Rewrite the entries below with every "Image resolution" changed to "Screen size", leaving all other text as it is.

#####

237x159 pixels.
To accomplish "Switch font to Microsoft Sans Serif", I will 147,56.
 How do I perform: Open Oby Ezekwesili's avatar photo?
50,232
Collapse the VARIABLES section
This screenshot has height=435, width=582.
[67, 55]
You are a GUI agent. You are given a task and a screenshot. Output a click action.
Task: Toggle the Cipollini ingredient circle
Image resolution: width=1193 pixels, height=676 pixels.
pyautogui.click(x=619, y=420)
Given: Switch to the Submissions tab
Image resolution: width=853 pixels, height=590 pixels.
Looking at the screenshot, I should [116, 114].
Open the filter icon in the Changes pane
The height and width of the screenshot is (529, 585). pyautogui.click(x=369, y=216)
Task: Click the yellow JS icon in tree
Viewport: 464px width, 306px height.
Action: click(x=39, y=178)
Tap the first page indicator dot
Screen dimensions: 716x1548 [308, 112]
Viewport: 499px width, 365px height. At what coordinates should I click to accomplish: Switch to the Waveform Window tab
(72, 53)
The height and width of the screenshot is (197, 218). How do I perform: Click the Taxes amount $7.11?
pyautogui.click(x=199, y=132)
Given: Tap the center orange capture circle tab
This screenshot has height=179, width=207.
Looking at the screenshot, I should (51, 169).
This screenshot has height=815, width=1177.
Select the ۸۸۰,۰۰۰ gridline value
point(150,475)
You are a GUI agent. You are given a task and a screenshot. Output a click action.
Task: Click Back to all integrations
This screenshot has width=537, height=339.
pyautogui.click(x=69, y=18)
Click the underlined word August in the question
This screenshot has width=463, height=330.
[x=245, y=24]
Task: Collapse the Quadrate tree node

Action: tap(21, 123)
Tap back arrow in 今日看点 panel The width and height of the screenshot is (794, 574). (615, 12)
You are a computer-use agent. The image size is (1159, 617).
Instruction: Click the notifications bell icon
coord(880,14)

#####

TASK ANSWER:
237x159 pixels.
To accomplish "Switch font to Microsoft Sans Serif", I will 147,56.
 How do I perform: Open Oby Ezekwesili's avatar photo?
50,232
Collapse the VARIABLES section
This screenshot has height=435, width=582.
[67, 55]
You are a GUI agent. You are given a task and a screenshot. Output a click action.
Task: Toggle the Cipollini ingredient circle
Screen size: width=1193 pixels, height=676 pixels.
pyautogui.click(x=619, y=420)
Given: Switch to the Submissions tab
Screen size: width=853 pixels, height=590 pixels.
Looking at the screenshot, I should [116, 114].
Open the filter icon in the Changes pane
The height and width of the screenshot is (529, 585). pyautogui.click(x=369, y=216)
Task: Click the yellow JS icon in tree
Viewport: 464px width, 306px height.
Action: click(x=39, y=178)
Tap the first page indicator dot
Screen dimensions: 716x1548 [308, 112]
Viewport: 499px width, 365px height. At what coordinates should I click to accomplish: Switch to the Waveform Window tab
(72, 53)
The height and width of the screenshot is (197, 218). How do I perform: Click the Taxes amount $7.11?
pyautogui.click(x=199, y=132)
Given: Tap the center orange capture circle tab
This screenshot has height=179, width=207.
Looking at the screenshot, I should (51, 169).
This screenshot has height=815, width=1177.
Select the ۸۸۰,۰۰۰ gridline value
point(150,475)
You are a GUI agent. You are given a task and a screenshot. Output a click action.
Task: Click Back to all integrations
This screenshot has width=537, height=339.
pyautogui.click(x=69, y=18)
Click the underlined word August in the question
This screenshot has width=463, height=330.
[x=245, y=24]
Task: Collapse the Quadrate tree node

Action: tap(21, 123)
Tap back arrow in 今日看点 panel The width and height of the screenshot is (794, 574). (615, 12)
You are a computer-use agent. The image size is (1159, 617).
Instruction: Click the notifications bell icon
coord(880,14)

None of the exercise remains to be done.